── GIVEN RECORDS ──

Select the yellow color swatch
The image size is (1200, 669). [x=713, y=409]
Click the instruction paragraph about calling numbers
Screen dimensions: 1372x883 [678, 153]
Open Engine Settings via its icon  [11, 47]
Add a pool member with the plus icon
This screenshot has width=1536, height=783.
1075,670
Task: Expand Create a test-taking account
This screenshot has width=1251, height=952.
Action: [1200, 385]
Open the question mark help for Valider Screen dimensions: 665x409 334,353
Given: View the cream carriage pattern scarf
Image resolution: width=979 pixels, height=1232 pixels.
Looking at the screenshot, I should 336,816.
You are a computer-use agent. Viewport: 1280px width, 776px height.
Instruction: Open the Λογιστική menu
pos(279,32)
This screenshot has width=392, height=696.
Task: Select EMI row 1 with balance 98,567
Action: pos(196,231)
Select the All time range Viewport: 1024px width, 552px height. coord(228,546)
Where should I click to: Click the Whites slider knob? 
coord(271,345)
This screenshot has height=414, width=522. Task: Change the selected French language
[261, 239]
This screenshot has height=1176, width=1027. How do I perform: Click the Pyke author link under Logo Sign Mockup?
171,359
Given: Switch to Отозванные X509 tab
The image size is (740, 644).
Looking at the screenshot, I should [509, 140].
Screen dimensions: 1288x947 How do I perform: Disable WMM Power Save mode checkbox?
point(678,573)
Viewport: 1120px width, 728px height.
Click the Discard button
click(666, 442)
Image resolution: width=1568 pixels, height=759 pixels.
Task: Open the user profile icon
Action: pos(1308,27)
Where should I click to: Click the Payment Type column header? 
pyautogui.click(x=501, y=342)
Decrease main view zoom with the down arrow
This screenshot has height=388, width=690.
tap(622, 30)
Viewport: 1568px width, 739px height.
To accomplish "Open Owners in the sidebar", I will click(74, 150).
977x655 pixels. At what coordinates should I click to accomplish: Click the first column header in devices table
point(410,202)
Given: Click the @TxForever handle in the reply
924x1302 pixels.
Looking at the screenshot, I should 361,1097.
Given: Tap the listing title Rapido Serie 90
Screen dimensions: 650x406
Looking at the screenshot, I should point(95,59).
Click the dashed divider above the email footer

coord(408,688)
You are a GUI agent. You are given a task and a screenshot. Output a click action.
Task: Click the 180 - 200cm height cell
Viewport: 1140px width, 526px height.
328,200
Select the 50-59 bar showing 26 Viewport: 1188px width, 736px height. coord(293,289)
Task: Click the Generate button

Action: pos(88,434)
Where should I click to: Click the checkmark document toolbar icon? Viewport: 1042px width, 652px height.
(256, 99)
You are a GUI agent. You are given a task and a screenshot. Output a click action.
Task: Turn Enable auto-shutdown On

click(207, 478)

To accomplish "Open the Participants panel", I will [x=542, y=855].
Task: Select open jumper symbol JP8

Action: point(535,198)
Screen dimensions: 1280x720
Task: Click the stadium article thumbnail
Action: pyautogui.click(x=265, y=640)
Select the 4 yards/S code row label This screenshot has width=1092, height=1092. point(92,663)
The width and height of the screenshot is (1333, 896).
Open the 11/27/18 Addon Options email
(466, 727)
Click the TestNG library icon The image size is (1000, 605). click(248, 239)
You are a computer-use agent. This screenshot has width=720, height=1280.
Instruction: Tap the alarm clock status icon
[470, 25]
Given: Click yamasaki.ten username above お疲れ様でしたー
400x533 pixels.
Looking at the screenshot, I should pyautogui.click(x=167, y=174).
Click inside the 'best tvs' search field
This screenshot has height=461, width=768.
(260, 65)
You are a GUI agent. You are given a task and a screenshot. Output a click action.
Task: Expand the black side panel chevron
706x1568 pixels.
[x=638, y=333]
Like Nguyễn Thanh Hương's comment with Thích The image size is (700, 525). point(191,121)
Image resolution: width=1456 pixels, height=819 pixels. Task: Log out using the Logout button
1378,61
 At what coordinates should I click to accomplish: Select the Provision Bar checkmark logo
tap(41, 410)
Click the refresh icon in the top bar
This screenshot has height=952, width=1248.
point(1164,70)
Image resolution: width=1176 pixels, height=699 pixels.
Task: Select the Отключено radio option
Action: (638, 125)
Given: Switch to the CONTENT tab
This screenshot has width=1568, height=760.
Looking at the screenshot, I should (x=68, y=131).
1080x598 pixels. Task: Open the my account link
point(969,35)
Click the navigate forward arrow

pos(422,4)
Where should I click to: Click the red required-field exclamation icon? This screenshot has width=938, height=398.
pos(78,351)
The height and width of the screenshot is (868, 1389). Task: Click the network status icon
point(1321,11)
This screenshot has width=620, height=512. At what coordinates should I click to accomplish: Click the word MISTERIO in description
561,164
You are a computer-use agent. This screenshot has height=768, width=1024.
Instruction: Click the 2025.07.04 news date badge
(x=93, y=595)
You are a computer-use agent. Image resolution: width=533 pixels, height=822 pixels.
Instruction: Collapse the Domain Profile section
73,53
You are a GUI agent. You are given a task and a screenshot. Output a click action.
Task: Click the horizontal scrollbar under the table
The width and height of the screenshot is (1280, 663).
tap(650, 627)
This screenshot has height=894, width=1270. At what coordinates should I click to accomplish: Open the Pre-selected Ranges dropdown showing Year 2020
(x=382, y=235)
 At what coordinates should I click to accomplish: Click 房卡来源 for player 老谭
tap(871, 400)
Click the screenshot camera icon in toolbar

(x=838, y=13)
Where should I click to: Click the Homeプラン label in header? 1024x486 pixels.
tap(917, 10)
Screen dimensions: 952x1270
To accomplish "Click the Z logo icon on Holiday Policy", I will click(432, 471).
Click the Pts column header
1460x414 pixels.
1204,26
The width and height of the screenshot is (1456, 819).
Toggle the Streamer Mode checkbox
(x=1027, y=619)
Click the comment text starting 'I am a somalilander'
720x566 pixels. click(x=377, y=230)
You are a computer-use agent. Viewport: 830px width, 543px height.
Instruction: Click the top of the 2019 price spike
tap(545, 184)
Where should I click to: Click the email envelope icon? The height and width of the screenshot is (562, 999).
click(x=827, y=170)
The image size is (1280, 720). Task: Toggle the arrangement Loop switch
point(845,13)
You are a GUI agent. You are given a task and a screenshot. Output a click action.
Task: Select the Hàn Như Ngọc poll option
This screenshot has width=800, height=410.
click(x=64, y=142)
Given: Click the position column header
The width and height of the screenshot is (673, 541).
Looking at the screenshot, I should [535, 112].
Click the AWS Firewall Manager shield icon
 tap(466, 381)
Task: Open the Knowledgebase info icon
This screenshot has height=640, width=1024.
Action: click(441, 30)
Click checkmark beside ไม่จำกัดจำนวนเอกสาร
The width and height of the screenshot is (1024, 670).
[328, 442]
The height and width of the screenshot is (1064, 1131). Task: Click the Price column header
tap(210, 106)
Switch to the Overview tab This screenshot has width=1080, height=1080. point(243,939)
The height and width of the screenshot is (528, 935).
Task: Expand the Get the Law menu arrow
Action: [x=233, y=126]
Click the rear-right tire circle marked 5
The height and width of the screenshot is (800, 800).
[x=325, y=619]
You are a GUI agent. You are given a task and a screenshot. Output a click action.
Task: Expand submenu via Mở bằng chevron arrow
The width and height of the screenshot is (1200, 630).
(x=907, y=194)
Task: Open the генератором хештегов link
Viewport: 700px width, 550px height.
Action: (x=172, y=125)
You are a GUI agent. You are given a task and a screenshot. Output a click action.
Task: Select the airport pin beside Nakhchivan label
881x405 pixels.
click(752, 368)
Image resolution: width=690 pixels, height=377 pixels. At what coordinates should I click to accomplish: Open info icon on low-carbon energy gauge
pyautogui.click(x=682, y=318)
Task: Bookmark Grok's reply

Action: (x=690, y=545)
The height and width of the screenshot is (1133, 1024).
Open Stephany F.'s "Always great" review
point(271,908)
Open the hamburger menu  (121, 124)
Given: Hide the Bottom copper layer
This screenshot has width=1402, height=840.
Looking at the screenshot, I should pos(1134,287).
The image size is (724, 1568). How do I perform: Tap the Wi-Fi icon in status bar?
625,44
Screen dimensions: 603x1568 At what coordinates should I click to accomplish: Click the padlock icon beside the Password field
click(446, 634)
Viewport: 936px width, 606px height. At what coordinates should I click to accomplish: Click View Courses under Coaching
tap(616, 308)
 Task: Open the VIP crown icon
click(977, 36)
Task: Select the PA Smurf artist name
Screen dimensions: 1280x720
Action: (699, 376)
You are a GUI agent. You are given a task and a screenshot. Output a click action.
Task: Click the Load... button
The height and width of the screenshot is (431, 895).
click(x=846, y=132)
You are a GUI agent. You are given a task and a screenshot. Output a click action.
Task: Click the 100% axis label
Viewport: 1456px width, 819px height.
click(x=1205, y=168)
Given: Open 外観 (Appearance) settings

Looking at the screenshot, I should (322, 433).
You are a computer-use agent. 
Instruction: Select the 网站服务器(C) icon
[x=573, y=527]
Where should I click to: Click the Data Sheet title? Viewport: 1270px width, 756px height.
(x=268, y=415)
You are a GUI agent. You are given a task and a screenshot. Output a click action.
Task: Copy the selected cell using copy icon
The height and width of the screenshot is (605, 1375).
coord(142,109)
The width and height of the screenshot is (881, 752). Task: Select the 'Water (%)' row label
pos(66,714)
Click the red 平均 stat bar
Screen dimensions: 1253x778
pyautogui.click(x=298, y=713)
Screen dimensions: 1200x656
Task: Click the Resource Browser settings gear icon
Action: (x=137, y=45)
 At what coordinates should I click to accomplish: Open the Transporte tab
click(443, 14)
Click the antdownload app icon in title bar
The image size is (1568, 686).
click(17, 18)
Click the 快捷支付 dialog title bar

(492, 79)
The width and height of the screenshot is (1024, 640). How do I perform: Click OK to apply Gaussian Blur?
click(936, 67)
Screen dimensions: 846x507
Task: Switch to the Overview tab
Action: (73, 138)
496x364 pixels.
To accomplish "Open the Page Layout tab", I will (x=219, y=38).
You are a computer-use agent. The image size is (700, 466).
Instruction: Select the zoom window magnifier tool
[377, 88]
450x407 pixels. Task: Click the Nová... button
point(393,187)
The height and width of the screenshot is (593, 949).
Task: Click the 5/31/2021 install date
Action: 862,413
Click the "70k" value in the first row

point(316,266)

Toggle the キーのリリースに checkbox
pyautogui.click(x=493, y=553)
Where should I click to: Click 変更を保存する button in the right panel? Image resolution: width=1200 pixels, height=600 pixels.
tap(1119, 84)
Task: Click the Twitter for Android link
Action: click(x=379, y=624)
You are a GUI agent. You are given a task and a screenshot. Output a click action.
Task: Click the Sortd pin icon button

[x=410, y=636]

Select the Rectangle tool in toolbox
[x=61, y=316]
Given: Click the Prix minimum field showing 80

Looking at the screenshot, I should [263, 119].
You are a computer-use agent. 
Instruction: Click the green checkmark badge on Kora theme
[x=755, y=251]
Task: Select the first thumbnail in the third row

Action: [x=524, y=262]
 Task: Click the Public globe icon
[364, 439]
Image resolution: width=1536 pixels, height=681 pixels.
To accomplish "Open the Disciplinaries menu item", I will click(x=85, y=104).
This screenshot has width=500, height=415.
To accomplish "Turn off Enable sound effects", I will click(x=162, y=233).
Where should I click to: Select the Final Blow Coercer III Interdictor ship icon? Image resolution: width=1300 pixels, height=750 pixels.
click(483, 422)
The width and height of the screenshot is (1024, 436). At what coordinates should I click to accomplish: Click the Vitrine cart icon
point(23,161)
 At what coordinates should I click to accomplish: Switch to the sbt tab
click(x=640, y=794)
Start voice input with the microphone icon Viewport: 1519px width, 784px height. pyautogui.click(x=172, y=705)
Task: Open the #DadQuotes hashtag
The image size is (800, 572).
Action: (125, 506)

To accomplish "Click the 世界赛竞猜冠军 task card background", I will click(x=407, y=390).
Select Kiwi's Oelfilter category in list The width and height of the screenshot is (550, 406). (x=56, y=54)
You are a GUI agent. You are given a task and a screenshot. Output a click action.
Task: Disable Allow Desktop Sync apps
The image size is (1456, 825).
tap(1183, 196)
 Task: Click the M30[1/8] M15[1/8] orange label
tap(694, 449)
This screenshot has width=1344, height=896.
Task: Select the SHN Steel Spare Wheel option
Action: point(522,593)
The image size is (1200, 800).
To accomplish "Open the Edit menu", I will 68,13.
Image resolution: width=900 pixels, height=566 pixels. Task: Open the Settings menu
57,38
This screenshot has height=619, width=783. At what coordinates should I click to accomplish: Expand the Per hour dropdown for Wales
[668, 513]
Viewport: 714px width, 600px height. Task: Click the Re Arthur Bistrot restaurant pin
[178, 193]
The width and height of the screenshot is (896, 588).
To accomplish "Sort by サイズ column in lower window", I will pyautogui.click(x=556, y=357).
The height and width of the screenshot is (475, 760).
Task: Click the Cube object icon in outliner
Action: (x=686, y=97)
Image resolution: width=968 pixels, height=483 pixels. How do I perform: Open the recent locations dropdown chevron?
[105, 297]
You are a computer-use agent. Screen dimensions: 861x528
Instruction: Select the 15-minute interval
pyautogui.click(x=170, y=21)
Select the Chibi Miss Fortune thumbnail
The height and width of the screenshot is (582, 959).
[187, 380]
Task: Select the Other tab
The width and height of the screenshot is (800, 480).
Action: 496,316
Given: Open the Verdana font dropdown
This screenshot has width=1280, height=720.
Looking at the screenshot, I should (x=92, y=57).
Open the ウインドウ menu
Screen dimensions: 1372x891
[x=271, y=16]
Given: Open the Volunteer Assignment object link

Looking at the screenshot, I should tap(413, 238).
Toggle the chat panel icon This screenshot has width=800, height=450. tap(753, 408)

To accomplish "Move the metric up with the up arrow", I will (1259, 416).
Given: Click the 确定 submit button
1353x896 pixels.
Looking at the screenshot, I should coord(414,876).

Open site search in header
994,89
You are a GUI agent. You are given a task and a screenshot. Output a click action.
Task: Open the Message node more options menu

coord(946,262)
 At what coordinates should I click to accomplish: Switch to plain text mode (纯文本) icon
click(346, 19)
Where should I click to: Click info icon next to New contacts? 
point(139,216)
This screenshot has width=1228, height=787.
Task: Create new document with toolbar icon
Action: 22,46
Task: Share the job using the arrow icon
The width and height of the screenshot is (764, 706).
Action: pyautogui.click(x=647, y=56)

───

WORK INSTRUCTION: Your task is to restate, word for word, the lines from the beginning of the records to the line with "You are a computer-use agent. Viewport: 1280px", inclusive.

EXERCISE OUTPUT:
Select the yellow color swatch
The image size is (1200, 669). [x=713, y=409]
Click the instruction paragraph about calling numbers
Screen dimensions: 1372x883 [678, 153]
Open Engine Settings via its icon  [11, 47]
Add a pool member with the plus icon
This screenshot has width=1536, height=783.
1075,670
Task: Expand Create a test-taking account
This screenshot has width=1251, height=952.
Action: [1200, 385]
Open the question mark help for Valider Screen dimensions: 665x409 334,353
Given: View the cream carriage pattern scarf
Image resolution: width=979 pixels, height=1232 pixels.
Looking at the screenshot, I should 336,816.
You are a computer-use agent. Viewport: 1280px width, 776px height.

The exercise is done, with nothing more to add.